Task 1:
List every distinct time of day that the Bhushi Dam passage below mentions.
Task 2:
Reproduce the part of the Bhushi Dam passage below word for word, beginning at the words "Water was carried" and stopping after the words "a five-year period.".
Task 3:
According to the Bhushi Dam passage below, how long was the tunnel that the MSRDC proposed in 2012?

Selected text:
Water was carried from the reservoir to Lonavala, Khandala and the reversing station of the railways by cast-iron pipes. The Railway company later agreed to supply some water to the town of Lonavala as well, because the dam had been built using Municipal funding.

In 2011, the Indian Navy proposed to take over the Bhushi dam and Bhugaon lake for its training activities at the Indian Naval Station Shivaji which is located in the vicinity. The Lonavala Police stated that such a move would restrict the access of the public to the dam.

In 2012, the Maharashtra State Road Development Corporation (MSRDC) proposed to construct a 9 km long tunnel along the Mumbai Pune Expressway which would pass right below the Bhushi dam.

==Accidents==
The Bhushi Dam frequently sees cases of drowning. A 2012 report stated that as many as 25 people had died in a five-year period.

In order to bring down these accidents, the Lonavala Police and the railways set up a control room near the dam, as well as imposed a ban on consumption of liquor in areas surrounding the dam. Subsequently, vehicles were banned from entering the area after 3 pm and visitors were prohibited from entering the dam and the surrounding areas after 5 pm.

Tourists are usually allowed to visit the dam from 9 am up to 3 pm. Except local buses, all other buses are banned from entering the area.

Material provided:
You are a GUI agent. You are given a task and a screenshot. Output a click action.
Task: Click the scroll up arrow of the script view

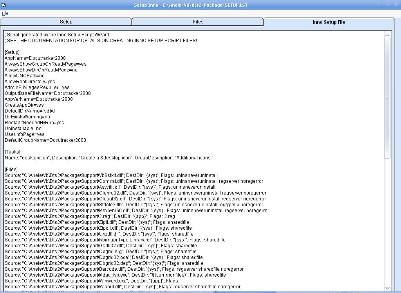pos(387,35)
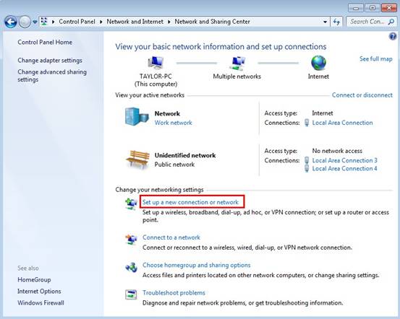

Final answer 1:
9 am, 3 pm, 5 pm

Final answer 2:
Water was carried from the reservoir to Lonavala, Khandala and the reversing station of the railways by cast-iron pipes. The Railway company later agreed to supply some water to the town of Lonavala as well, because the dam had been built using Municipal funding.

In 2011, the Indian Navy proposed to take over the Bhushi dam and Bhugaon lake for its training activities at the Indian Naval Station Shivaji which is located in the vicinity. The Lonavala Police stated that such a move would restrict the access of the public to the dam.

In 2012, the Maharashtra State Road Development Corporation (MSRDC) proposed to construct a 9 km long tunnel along the Mumbai Pune Expressway which would pass right below the Bhushi dam.

==Accidents==
The Bhushi Dam frequently sees cases of drowning. A 2012 report stated that as many as 25 people had died in a five-year period.

Final answer 3:
9 km long